Now demolished, aerial images from 1974, publicly available through County/City GIS data, show the former location of this structure, as well as unidentified materials stacked and scattered in those images near the culvert area. The approximate culvert location is identified below in a Department of Public Works mapping diagram from the City of Wausau in 2018.
The building was used for waste drum storage in the 1980s after pentachlorophenol contamination had been identified at the SNE site and in the neighborhood’s groundwater. The SNE site was the former Crestline site and is the current Wauleco site.
Sentry Insurance purchased Crestline in 1981 and the Wausau property became the SNE site.
November 21, 1985 correspondence from the DNR to SNE indicates that the DNR was aware even at that time that the company’s waste contained dioxins and that SNE required a storage extension because the company was in need of a waste disposal firm that would handle it.

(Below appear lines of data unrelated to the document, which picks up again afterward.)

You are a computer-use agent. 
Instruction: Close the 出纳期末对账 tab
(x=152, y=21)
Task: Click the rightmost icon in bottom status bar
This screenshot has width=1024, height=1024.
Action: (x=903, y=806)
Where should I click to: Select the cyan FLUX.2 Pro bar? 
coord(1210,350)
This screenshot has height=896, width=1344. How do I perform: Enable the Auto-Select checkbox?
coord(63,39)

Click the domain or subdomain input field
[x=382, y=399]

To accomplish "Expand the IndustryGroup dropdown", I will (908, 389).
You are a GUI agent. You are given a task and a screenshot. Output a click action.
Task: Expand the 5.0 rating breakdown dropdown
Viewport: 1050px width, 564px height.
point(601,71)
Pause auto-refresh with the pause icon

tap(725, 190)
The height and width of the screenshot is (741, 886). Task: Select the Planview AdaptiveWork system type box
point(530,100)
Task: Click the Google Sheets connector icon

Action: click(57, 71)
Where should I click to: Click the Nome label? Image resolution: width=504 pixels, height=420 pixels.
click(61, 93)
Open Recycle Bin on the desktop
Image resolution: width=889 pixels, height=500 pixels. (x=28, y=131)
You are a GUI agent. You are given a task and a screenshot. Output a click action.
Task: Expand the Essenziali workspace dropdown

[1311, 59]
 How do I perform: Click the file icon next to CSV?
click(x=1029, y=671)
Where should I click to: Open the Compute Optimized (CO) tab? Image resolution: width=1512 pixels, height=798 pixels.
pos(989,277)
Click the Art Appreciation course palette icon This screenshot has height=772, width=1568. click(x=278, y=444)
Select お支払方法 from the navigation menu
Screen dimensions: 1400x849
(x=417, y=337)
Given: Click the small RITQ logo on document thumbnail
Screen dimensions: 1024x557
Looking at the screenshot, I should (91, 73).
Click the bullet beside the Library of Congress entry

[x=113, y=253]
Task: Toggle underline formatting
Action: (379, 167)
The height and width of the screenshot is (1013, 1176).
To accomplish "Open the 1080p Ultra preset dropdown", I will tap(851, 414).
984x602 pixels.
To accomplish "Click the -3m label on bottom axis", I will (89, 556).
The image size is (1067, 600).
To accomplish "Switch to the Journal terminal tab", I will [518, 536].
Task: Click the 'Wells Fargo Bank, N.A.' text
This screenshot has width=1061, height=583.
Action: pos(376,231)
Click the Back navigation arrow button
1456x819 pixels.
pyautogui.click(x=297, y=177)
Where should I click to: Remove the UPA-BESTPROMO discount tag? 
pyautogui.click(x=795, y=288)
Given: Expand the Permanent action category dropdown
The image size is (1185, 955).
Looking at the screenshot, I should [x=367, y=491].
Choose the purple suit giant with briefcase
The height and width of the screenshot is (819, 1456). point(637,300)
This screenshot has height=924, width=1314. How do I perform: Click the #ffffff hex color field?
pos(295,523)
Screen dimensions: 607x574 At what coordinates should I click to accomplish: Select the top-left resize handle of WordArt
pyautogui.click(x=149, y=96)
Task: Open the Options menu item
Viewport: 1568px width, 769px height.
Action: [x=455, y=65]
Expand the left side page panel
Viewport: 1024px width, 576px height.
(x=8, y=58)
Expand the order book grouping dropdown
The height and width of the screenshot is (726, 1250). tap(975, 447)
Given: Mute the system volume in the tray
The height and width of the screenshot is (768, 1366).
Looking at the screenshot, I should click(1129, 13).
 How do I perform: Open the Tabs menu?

The DNR wrote in that correspondence (emphasis added):
“Due to SNE’s temporary, unforeseen and uncontrollable circumstances in finding a waste disposal firm to handle your pentachlorophenol (PCP) waste, which contains dibenzo-p-dioxins and dibenzofurans, the Department of Natural Resources grants a thirty (30) day extension from the date of this letter.”
Yet even in April 1986, SNE and Eders could not find a waste disposal or storage facility to accept the penta-and-dioxin-contaminated waste as noted in SNE’s and Eders’ “Application for Variance Wisconsin Hazardous Waste Regulation NR-181” of that date.
In these documents, the consultant, Eders, conveys to the DNR that no disposal facility contacted, though contacts were numerous, would accept SNE’s waste. The documents show that several waste disposal and storage facilities flatly rejected the possibility because it was “waste containing dioxin.”
Underscoring how unacceptable the waste had been, even to a professional waste company, the response Eders listed next to the group named Chemical Waste Management, states (emphasis added):
“They have made a corporate decision not to store waste containing dioxin and knows of nobody that would.”
Given the predicament of where to send the waste drums, it was apparently decided that the waste would be stored at the western edge of Riverside Park in a former cold storage facility, which had the capacity to hold 136 drums at one time, according to records and diagrams.
It is unclear from the documents why the DNR and the City of Wausau thought having a large drum storage site with dioxin-containing waste that immediately bordered a public park in a largely-residential neighborhood was a good idea.
Dioxin and furan soil exceedances were identified in Riverside Park and the residential area south of the park. The highest soil dioxin levels discovered in the neighborhood (that were not on the Wauleco site), were near the culvert inlet and outfall areas. Those soil samples were taken in 2006.
The DNR’s stated position in 2018 was that if it could identify the source of the dioxin contamination in the park soil, it could legally require further testing or remediation in the park from the responsible party. Thus far, no further testing or remediation has occurred.